Marijuana and other soft drugs are safe enough that their use by responsible adults should not be considered a moral failing at all. Their low potential for addiction or overdose means that they present few medical problems of any definable nature; their use should be a crime only when it endangers others. Using hard drugs is far more dangerous to oneself and others. Accordingly, the use of such highly addictive substances as heroin and cocaine ought to be discouraged in general. Still, the proper response to even the hard drugs should be medical, not criminal.

Lastly, we must consider the dealers. In the war on drugs, dealers are made out to be the ultimate fiends, but in reality they are simply meeting a demand as cheaply as possible, just like any other entrepreneur. My proposal for getting rid of them is simple: Make the hard drugs available to addicts by prescription, cheaply and safely, in the context of a program that would allow them to taper off their use if they so desired.

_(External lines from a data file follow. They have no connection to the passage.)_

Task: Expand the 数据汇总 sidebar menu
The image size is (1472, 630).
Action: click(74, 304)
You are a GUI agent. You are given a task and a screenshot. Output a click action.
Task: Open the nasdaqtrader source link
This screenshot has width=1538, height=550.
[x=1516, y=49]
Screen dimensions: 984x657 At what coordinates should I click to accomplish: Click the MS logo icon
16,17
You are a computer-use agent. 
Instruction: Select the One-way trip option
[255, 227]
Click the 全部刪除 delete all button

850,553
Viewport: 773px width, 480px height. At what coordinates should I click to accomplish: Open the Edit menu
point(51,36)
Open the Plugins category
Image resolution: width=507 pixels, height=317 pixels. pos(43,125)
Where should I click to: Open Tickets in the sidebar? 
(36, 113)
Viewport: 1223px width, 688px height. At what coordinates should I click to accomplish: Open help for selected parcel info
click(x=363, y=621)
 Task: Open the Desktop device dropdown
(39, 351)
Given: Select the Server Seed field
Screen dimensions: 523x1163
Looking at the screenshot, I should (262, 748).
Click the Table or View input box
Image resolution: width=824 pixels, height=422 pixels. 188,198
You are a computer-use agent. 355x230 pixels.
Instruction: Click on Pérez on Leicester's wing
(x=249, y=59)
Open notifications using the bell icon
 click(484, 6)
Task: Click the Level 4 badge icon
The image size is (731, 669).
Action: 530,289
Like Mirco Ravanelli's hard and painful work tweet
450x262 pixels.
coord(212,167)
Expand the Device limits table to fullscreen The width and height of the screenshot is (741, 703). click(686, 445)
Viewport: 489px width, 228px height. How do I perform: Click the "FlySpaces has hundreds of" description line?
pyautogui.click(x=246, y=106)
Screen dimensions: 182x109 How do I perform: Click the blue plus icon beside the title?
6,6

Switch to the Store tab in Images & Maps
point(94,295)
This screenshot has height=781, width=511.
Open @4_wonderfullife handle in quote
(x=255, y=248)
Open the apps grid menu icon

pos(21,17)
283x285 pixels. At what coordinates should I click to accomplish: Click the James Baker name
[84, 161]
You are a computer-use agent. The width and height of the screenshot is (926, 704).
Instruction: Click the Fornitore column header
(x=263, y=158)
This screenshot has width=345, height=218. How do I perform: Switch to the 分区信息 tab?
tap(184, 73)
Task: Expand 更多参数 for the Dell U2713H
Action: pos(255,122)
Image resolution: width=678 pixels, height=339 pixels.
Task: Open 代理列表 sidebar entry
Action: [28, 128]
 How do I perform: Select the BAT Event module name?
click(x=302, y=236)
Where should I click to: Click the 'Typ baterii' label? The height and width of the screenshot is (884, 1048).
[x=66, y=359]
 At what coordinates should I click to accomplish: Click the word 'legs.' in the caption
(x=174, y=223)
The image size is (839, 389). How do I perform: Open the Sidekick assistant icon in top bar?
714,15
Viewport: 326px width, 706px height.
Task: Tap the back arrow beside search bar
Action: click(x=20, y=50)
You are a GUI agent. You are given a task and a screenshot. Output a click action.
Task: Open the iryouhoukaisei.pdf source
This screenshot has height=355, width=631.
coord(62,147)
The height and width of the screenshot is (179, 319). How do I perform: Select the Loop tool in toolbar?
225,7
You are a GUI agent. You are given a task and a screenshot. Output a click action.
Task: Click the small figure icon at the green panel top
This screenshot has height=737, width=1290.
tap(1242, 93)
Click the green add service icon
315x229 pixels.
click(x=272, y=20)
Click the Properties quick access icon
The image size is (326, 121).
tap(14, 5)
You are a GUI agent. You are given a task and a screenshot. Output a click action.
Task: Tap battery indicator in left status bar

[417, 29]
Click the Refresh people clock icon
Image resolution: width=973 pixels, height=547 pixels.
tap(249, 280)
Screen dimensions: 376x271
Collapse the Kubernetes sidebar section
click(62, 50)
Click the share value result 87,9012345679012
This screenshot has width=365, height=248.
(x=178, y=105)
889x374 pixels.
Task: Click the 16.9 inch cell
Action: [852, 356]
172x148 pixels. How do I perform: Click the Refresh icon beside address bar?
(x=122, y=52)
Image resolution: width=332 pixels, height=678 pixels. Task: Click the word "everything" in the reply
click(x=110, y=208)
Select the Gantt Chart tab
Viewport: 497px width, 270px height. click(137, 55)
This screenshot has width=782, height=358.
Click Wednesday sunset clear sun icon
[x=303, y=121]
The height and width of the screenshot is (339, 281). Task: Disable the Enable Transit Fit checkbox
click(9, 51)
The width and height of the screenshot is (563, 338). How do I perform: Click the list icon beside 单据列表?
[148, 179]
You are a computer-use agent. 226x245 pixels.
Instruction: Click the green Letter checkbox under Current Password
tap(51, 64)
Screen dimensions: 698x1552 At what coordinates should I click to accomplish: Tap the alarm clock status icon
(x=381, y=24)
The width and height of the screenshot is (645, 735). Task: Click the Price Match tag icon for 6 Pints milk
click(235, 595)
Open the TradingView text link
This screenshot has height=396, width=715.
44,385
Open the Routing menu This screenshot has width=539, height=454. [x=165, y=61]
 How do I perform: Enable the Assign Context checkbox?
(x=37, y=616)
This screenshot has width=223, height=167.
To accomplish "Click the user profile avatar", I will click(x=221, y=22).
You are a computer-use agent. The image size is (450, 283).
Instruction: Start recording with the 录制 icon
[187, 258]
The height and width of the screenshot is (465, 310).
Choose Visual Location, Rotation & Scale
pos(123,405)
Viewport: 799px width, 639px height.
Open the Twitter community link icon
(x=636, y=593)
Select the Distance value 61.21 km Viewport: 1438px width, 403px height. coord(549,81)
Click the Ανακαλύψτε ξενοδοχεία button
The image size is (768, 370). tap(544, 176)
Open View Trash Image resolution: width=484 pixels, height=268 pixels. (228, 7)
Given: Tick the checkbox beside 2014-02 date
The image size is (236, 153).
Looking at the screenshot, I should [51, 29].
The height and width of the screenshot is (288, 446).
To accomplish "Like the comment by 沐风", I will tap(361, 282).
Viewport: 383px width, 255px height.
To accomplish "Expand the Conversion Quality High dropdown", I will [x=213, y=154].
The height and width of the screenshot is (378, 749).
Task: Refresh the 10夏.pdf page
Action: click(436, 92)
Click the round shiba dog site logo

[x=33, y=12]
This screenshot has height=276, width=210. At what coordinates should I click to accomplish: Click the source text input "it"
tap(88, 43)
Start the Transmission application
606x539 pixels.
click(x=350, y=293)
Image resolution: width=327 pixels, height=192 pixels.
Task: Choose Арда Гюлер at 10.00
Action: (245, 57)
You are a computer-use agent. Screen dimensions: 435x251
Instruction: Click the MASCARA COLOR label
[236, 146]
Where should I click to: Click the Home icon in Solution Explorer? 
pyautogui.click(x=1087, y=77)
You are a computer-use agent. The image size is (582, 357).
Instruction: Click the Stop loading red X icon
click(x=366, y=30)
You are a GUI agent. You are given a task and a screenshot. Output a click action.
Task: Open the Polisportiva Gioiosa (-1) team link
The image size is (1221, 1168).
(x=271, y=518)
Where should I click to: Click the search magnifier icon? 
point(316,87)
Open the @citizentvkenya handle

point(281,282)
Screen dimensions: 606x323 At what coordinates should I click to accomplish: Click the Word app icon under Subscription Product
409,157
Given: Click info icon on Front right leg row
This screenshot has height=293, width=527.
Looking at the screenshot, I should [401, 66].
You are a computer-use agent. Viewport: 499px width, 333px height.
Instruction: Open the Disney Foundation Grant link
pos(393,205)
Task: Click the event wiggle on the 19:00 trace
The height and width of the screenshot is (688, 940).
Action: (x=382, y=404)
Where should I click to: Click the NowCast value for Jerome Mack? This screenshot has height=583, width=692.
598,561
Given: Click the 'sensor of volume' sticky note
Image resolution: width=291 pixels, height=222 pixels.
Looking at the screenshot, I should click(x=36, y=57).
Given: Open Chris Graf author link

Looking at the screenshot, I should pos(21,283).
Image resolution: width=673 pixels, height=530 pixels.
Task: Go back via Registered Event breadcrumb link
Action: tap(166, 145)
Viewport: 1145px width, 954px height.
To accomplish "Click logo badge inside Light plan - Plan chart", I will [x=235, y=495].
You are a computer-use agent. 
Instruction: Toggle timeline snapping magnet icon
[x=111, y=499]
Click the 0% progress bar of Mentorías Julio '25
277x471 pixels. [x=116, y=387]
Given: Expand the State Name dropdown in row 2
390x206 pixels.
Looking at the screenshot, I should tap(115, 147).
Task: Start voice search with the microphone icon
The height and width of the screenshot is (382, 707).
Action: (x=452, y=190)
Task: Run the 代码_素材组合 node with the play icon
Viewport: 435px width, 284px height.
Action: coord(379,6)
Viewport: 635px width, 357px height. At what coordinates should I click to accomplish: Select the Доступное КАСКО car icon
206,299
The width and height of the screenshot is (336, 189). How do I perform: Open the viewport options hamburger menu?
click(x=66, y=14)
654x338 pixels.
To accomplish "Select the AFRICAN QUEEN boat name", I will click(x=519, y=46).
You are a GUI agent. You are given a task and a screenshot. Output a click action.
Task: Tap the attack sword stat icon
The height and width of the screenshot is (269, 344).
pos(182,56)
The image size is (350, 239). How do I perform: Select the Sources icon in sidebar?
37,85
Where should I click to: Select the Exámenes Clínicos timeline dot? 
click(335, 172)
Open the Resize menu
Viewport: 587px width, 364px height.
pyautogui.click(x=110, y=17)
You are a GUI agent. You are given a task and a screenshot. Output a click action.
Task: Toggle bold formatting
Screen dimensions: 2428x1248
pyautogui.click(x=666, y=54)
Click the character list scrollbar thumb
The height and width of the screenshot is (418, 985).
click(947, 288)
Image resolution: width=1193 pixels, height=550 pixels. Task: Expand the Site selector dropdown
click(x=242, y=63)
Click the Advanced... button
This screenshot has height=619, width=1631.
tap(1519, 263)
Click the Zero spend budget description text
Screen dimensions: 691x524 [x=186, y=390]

Anyone who wanted to could get help, and at the very least they would be guaranteed a safe, clean, and standard dose every time. Even if the users didn’t want to get help, this new force in the drug market would quickly put most non-licensed dealers out of business. Because addicts are the dealers’ best customers, the result would be a small population of addicts keeping themselves on maintenance doses, while the street-corner dealers disappeared for lack of a market. Their absence would guarantee that there would not be a new generation of addicts to follow.

These policies might not solve the drug problem entirely. Ask yourselves, though: Is what we are doing now really any better?